21 people arrested in LA gang sweeps

LOS ANGELES — Hundreds of federal and local law enforcement officers fanned out across Los Angeles in predawn sweeps, serving arrest and search warrants as part of a three-year investigation into the ultra-violent street gang MS-13.

Federal prosecutors unsealed a sweeping indictment Wednesday morning charging dozens of members and leaders of the brutal street gang with a variety of crimes, including murder.

Acting U.S. Attorney Sandra Brown said the 127-page anti-racketeering indictment targets 44 members and associates of the gang, including the one-time leader of a Los Angeles faction of MS-13. Three people accused of murder could face the death penalty, she said.

Twenty-one people named in the indictment were arrested in pre-dawn raids across Los Angeles, and Brown said warrants were served at more than 50 locations. Jail officials around the region also conducted cell searches, as some of those indicted already were in custody on unrelated charges. About a dozen of those arrested were so-called “shot callers” for the gang. At least three people were still at large Wednesday.

“It’s one of the largest and most entrenched gangs in Los Angeles,” Brown said. “Today’s actions will deal a critical blow to the top leadership.”

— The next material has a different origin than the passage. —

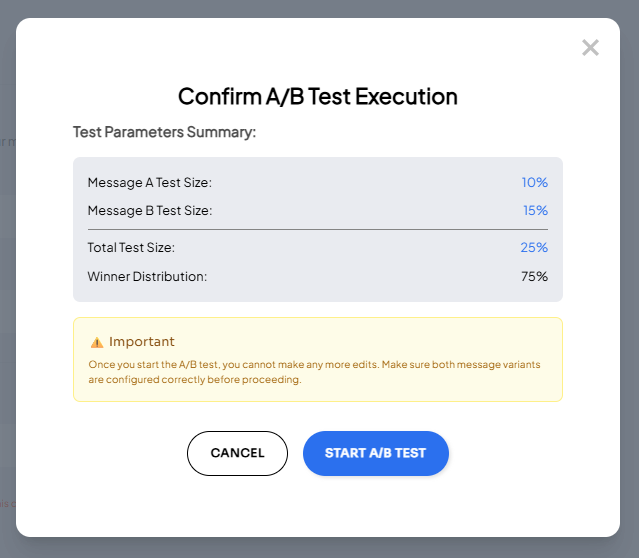This screenshot has width=639, height=558.
Task: Click the gray summary panel's empty bottom area
Action: (x=318, y=294)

Brown said MS-13 is responsible for killings of rival gang members, drug and human trafficking, prostitution and illegal alcohol sales, among other crimes. She described the racketeering case as one of the largest single cases targeting MS-13, a gang that started in Los Angeles but has expanded to nearly every state and El Salvador.

Because of the group’s propensity for violence, federal and local agencies used tactical and Special Weapons and Tactics teams to serve some of the warrants, including at a storefront along a strip of dilapidated buildings near downtown that the Bureau of Alcohol, Tobacco, Firearms and Explosives said was being used as a “casita,” or sort of clubhouse, for one group of gang members.

The raids and the indictment are part of a multiagency case led by the FBI that started in 2014.

Los Angeles Police Chief Charlie Beck said this latest indictment and raid mark the seventh time that local, state and federal authorities have targeted MS-13 and its leadership. That law enforcement pressure, he said, has led to a steady decline in the gang’s influence in the Los Angeles area. In 2012 and 2014, his department ranked the group as the No. 1 street gang in the area, but the group has since dropped to seventh, Beck said.